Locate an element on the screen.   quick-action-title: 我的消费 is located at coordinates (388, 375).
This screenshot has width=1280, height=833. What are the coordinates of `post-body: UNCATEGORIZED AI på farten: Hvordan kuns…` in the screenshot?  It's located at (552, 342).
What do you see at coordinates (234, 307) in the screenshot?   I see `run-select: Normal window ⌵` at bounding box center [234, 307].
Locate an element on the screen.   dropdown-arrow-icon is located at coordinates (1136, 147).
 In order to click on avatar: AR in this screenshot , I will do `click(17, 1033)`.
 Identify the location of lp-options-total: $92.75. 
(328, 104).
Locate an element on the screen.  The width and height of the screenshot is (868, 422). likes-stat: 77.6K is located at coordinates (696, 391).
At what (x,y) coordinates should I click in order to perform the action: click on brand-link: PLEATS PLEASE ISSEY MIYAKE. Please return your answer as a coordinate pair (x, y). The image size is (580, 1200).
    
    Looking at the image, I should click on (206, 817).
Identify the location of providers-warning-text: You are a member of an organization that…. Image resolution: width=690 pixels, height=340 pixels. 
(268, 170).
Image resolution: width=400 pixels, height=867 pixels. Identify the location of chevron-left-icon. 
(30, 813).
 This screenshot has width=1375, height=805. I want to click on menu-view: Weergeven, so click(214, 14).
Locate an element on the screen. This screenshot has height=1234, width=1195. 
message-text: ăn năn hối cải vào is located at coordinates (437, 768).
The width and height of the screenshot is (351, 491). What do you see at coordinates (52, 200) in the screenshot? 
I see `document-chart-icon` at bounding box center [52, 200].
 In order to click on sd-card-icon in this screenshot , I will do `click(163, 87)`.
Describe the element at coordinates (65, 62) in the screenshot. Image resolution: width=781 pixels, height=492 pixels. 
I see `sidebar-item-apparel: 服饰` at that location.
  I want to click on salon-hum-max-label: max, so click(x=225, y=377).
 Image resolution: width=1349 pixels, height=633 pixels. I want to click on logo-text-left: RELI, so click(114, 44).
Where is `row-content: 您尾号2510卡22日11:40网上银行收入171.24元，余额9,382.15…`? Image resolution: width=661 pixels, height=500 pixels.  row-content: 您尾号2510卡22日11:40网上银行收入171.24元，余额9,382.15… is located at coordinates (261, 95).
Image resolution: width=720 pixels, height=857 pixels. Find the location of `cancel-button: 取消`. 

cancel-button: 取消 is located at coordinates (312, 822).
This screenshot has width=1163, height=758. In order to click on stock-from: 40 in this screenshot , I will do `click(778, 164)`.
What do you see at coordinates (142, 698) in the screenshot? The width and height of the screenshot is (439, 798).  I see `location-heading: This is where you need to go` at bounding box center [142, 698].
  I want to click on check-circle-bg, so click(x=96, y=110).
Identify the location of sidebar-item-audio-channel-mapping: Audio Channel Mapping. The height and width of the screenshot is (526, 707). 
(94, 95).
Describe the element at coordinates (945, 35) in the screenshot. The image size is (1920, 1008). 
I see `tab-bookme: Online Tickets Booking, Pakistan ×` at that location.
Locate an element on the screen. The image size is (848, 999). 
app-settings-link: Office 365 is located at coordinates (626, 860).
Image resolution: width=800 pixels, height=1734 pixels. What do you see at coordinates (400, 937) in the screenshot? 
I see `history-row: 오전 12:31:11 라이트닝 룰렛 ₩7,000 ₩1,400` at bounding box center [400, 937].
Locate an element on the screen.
---
* _Task goal_
Rewrite the listing from the line containing "is (526, 707)." through the end of the listing, replacing "Image resolution" with "Display resolution" and leaving every other character unchanged.

* _Task answer_
Identify the location of sidebar-item-audio-channel-mapping: Audio Channel Mapping. The height and width of the screenshot is (526, 707). 
(94, 95).
Describe the element at coordinates (945, 35) in the screenshot. The image size is (1920, 1008). 
I see `tab-bookme: Online Tickets Booking, Pakistan ×` at that location.
Locate an element on the screen. The image size is (848, 999). 
app-settings-link: Office 365 is located at coordinates (626, 860).
Display resolution: width=800 pixels, height=1734 pixels. What do you see at coordinates (400, 937) in the screenshot? 
I see `history-row: 오전 12:31:11 라이트닝 룰렛 ₩7,000 ₩1,400` at bounding box center [400, 937].
Locate an element on the screen.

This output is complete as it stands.